Click on the inside

Rhea Stevens reflects on 4 months of editing Click on Wales’ content

For nearly 16 weeks, I’ve had the pleasure of editing and moderating Click on Wales. As someone who has written for Click, and read it religiously for a number of years (my morning routine has been totally thrown out now I read Click articles in advance), things look and feel really different behind the scenes.

Click is the voice of its daily authors, not the IWA, and is a huge body of content charting public debate in Wales.  Part of the reason I’ve read daily articles from Click on Wales for years is the variety of issues, and angles, it covers. As someone who was previously immersed in a very particular policy field, Click was an easy way to learn something different about issues affecting Wales over my first cup of tea each day. It was a way to broaden my understanding of different issues, and to hear from voices who were new to me.

Now I’m editing Click on Wales, variety is something I’ve started to think about much more closely: from theme, to topic, to author. Click on Wales is a platform for independent debate and comment. Its purpose is to act as a catalyst, generating and further developing intelligent and constructive debate about Wales’ present and future.  Its use and value as a platform is inherently linked to the range and quality of views expressed, whether through articles or comment.

The range of contributions is potentially an easier one to get a handle on. So far this year we have published over 220 articles.  Brexit and the EU has been the headline topic in at least 15 articles, and part of the narrative in many others. Around 35% of the articles published were authored by women, meaning we have more work to do to make sure the platform is appropriately gender-balanced.  We know where we are, and are committed to improving on it.  

There’s much more analysis to do. I’ll be looking at issues including diversity, political affiliation, geographic location (both within and outside Wales), number of individual authors, and the variety of issues discussed, to enable us to hold ourselves to account on ensuring that Click on Wales hosts a wide range of voices. 

Quality is arguably harder to quantify, but equally as important. When making editorial decisions on articles to publish I look immediately for relevance to Wales and its people. I also look for ideas, evidence and scrutiny.  It sounds obvious, but it’s important: I look for things that are intelligible and well-written. Similarly with comments, I’m looking for contributions which are constructive,  further the debate and are coherent.  A bit of a whinge is understandable, but the purpose of the IWA is make change happen, so we want ideas as well.

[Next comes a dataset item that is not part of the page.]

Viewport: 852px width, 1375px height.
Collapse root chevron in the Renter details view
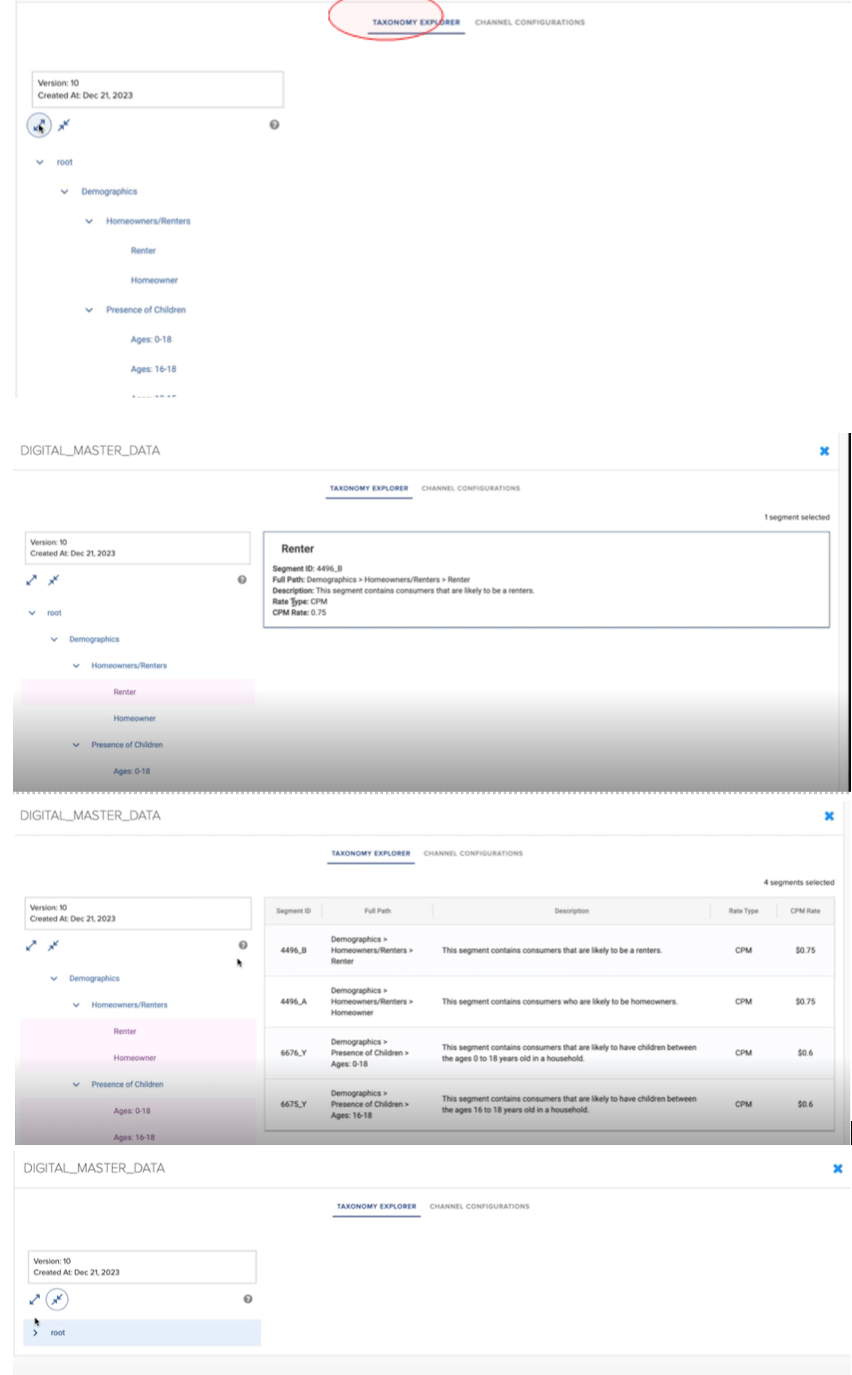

Click is taking a well-earned break for August, when many people are also taking a rest and content will likely slow down. I’ll be using this time to plan for the year ahead, and further developing policy ideas from our networks.

Click will be back in September: refreshed, revived and ready to host more constructive, influential content that informs public and political debate in Wales and reach places that it hasn’t reached before.  If you haven’t already written for us – why not?   If you’re unsure about how to do it – get in touch.  We have guidance for new voices.  

We are already sought out as a source of informed comment and opinion – we want to leverage this to its full extent on behalf of Wales. The challenges are such that Click on Wales has never been more needed.

 

Rhea Stevens is policy, projects and external affairs manager for the IWA.

17 thoughts on “Click on the inside

  1. “Click” has become increasingly irrelevant, not just because of its anodyne content but because of the too rigid application of its comments policy.

    Within that opening comment it is quite possible that I have furnished you with a reason not to publish my comment on two grounds:-

    “Criticism should be constructive in order to further the debate…”
    My comment is not constructive except in so far as to suggest that you look carefully at what you are doing here.
    “Comments must not be abusive; including deliberately attacking the contributor….”
    I haven’t been abusive…yet. I am saying that you aren’t doing a very good job though and so I am deliberately attacking the contributor.
    One other comment rule has also been used primarily as a form of censorship; ” Language that causes offence to minority groups will not be tolerated.” No prizes for guessing which very powerful and arrogant group consistently made sure that this rule was rigorously applied…in such a way that truth could not get a look in.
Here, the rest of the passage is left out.